**WHAT YOU ARE ASKED TO DO**
Show each line of the records in which the word "computer" occurs.

─── DATA FOR REVIEW

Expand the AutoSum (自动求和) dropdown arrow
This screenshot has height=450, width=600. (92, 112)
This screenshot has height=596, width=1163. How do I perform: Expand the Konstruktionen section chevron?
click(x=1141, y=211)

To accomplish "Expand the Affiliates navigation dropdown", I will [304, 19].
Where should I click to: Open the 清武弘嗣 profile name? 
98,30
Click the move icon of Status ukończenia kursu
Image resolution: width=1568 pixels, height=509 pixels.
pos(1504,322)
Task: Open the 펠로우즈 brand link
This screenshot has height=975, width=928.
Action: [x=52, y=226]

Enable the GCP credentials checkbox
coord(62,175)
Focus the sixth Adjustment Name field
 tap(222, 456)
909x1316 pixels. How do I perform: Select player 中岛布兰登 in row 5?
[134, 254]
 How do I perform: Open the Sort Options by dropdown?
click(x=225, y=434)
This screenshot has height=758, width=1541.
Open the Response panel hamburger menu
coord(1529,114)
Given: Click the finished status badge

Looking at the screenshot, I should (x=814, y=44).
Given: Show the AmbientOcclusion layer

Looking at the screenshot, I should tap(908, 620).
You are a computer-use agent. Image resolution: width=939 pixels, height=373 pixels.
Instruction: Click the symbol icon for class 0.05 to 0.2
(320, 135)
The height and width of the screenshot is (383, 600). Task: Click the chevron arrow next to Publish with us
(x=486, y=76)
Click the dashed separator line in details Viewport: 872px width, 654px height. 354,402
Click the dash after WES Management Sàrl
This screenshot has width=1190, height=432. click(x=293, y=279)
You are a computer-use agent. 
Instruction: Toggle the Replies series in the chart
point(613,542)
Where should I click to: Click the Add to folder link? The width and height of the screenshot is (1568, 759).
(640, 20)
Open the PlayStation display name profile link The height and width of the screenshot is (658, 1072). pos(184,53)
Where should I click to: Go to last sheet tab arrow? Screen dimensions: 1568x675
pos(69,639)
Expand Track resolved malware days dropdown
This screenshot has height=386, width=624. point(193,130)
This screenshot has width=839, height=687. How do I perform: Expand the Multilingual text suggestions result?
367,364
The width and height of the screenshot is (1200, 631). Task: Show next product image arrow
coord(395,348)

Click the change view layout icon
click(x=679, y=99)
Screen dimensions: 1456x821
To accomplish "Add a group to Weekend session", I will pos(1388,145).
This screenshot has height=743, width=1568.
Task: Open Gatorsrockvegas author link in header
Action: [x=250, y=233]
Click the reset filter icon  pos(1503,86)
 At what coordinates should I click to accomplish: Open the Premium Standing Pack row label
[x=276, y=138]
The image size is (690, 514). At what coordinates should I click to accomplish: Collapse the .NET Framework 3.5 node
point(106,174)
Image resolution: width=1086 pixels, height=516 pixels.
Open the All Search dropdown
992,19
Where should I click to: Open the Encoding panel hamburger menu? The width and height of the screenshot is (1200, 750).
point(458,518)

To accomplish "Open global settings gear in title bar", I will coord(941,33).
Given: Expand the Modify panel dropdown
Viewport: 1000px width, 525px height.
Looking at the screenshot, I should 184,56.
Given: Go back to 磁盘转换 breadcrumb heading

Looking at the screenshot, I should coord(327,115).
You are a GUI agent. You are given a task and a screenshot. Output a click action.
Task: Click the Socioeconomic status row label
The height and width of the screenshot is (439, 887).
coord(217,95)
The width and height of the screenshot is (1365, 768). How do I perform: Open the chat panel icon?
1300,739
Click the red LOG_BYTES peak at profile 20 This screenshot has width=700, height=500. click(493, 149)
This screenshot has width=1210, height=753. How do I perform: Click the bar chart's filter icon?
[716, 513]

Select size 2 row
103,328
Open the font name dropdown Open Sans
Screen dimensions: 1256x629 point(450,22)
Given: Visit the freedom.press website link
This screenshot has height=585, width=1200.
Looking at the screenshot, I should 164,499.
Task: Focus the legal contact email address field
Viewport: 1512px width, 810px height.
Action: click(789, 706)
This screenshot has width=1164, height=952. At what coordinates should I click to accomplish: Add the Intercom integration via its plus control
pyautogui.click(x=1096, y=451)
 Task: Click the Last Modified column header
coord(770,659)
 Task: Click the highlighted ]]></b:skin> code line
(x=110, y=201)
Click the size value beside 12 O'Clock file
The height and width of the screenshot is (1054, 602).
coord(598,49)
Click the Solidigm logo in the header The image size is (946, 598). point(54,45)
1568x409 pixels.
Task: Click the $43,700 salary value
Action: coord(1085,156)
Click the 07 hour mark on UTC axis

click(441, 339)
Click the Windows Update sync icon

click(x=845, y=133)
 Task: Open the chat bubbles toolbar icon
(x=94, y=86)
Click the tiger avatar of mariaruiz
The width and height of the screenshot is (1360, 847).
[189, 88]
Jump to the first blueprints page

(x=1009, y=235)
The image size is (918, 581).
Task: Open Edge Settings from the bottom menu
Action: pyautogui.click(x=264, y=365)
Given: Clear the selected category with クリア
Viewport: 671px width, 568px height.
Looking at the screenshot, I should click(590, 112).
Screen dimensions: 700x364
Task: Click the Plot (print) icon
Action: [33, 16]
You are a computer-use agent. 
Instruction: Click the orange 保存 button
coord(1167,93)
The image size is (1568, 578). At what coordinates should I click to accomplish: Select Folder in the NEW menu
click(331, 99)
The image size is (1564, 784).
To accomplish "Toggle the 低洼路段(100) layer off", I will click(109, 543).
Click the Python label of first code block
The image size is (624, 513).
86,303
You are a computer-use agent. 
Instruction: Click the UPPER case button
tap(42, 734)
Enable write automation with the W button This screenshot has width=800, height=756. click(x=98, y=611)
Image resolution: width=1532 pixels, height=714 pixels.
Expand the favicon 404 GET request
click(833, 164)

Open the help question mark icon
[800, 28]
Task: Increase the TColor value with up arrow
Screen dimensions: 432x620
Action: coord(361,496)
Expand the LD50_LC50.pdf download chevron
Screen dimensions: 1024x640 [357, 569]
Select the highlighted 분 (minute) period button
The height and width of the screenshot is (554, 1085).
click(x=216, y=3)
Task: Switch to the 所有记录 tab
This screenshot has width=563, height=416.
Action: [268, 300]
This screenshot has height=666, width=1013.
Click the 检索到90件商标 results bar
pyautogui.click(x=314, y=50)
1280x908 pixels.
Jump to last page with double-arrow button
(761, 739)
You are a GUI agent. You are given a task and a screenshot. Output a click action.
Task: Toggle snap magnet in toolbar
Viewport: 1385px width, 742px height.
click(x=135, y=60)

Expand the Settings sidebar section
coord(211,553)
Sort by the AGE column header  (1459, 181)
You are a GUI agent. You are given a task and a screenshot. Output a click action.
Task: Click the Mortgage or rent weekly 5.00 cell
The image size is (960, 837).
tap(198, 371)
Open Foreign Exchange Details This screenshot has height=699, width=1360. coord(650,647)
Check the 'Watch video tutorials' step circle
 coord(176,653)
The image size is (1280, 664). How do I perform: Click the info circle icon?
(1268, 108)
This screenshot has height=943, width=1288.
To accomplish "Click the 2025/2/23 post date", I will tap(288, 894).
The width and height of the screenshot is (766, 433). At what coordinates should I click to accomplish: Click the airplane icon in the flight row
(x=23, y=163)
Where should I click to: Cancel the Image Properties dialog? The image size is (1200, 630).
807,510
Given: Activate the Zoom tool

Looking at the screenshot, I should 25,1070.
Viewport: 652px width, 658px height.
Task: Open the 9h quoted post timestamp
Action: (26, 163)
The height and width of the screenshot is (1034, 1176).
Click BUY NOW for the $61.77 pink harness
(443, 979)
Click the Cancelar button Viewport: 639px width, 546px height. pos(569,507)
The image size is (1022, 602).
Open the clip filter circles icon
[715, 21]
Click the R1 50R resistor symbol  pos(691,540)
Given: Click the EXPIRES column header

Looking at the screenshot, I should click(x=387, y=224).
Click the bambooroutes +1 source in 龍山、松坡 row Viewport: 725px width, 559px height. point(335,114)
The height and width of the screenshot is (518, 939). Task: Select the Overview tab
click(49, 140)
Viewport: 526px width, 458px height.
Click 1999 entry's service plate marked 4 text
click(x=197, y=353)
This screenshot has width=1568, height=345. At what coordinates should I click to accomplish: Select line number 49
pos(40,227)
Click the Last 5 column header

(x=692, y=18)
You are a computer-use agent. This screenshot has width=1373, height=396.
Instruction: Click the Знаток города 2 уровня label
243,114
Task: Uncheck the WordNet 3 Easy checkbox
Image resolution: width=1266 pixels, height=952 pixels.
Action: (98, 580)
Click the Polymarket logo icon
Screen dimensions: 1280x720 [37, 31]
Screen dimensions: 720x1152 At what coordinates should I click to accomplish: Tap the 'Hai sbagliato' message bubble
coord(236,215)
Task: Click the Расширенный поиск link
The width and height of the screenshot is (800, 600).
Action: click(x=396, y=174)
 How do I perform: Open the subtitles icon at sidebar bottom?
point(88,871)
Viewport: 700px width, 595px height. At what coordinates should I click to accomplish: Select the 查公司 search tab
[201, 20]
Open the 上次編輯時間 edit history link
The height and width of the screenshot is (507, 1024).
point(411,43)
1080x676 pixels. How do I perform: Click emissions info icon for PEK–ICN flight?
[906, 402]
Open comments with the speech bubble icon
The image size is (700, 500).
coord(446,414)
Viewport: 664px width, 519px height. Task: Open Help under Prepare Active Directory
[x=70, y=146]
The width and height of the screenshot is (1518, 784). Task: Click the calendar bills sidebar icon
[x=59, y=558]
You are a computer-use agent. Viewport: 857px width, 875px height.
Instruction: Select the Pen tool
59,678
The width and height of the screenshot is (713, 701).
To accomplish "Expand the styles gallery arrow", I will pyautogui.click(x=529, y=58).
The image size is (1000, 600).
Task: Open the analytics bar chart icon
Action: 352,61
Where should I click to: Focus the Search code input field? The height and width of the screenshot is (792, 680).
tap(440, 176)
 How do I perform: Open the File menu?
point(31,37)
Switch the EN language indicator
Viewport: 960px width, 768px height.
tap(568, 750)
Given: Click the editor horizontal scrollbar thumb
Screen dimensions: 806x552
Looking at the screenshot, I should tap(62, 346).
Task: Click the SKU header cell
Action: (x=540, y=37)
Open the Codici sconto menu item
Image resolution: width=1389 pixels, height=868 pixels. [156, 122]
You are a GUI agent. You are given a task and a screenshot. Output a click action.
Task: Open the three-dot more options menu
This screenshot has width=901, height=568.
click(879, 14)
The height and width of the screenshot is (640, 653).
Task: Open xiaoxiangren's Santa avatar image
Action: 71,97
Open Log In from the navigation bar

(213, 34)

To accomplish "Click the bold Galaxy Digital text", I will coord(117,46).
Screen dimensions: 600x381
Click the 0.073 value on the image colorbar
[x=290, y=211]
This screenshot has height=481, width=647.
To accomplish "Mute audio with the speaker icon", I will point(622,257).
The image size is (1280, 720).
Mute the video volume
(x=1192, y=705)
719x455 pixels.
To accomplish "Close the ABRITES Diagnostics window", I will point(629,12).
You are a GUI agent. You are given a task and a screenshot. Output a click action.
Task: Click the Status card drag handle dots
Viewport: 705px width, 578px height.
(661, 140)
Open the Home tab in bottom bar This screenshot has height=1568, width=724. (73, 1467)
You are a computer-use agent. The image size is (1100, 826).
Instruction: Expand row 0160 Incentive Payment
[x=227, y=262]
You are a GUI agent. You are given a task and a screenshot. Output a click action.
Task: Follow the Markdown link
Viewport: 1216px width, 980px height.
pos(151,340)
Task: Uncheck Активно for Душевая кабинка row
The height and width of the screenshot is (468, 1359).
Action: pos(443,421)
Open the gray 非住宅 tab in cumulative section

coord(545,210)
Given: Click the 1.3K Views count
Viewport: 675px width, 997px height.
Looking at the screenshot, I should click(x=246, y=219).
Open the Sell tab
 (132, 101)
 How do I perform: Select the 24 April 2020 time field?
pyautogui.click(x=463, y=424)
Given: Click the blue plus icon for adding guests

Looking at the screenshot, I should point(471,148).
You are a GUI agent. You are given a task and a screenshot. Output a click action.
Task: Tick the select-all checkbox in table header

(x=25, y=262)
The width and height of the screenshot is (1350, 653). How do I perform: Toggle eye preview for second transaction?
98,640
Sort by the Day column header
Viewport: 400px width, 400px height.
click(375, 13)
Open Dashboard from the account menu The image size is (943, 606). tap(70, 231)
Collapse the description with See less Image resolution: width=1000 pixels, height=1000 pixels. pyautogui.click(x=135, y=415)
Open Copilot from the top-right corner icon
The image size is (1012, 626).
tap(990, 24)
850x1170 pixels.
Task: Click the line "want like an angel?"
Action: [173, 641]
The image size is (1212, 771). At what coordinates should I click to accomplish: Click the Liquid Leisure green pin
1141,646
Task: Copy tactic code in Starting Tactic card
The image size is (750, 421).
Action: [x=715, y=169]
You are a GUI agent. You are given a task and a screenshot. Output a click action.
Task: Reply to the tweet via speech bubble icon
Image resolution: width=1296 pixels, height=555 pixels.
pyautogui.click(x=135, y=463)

──────

**OUTPUT FOR THIS TASK**
You are a computer-use agent. Image resolution: width=939 pixels, height=373 pixels.
You are a computer-use agent. 
You are a computer-use agent. 
You are a computer-use agent. 
You are a computer-use agent. This screenshot has width=1373, height=396.
You are a computer-use agent. Viewport: 857px width, 875px height.
You are a computer-use agent. The image size is (1100, 826).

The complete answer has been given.